In België krijgt een persoon met een beenamputatie om de drie jaar een volledig vergoede nieuwe prothese. In Burundi mag je al blij zijn als je überhaupt een goede prothese of orthese kunt krijgen.

Hier in België zijn er zoveel orthopedische ateliers dat iemand anders mijn werk kan overnemen als ik het niet doe, maar in Burundi maak ik als orthopedist echt een verschil. Tijdens mijn laatste reis ontmoette ik oud-studenten die ik tien jaar geleden heb opgeleid. Ze vertelden me dat ze nog steeds de technieken gebruiken die ik ze heb geleerd. Dat is echt prachtig om te zien. Het laat zien hoe nuttig en zinvol het is.

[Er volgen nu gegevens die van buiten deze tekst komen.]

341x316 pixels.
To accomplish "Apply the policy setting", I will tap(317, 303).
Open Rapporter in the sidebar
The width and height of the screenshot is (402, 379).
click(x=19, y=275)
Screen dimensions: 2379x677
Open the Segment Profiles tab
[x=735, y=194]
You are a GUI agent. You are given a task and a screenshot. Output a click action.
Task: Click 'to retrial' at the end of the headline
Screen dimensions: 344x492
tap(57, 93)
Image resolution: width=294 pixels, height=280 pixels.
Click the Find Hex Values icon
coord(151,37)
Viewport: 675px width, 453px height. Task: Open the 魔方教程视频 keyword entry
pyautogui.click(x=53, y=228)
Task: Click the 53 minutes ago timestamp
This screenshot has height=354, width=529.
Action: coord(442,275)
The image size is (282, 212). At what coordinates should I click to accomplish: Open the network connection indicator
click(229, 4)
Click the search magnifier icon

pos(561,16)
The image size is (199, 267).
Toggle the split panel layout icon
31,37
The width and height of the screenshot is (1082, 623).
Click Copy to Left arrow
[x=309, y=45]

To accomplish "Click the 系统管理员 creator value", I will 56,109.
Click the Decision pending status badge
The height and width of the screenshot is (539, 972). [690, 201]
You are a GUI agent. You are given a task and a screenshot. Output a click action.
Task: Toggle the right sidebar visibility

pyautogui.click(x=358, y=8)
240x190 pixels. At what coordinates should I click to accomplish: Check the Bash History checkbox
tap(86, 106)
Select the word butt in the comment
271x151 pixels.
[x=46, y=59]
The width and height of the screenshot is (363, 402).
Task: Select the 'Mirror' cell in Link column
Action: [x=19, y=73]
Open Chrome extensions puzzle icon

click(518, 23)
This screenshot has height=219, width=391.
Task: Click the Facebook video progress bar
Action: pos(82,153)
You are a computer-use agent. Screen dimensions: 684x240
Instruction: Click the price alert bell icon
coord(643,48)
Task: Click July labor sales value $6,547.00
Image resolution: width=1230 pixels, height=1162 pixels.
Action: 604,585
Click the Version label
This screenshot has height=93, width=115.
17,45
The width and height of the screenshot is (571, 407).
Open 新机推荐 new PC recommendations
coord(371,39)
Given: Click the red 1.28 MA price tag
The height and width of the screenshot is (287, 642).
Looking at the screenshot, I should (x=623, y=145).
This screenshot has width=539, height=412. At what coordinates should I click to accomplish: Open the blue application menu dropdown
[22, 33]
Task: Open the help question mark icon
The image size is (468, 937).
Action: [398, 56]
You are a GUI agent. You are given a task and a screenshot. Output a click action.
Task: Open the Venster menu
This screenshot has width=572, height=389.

Jullie zijn twee gezichten van de Blauwe Veter-campagne van Handicap International? Welke boodschap willen jullie meegeven?

Christoph: Ik wil dat mensen begrijpen wat Handicap International en haar orthopedisten doen en hoe groot de impact van dat werk kan zijn. Via een prothese geven we iemand niet alleen zijn of haar mobiliteit terug, maar daarnaast ook een hele nieuwe start.

Germaine: Wat ik hoop, is dat we nog meer mensen in België kunnen sensibiliseren over ons werk. We hebben hen nodig om verder te kunnen gaan, om mensen die geen toegang hebben tot revalidatiezorg te helpen. Samen kunnen we echt een verschil maken.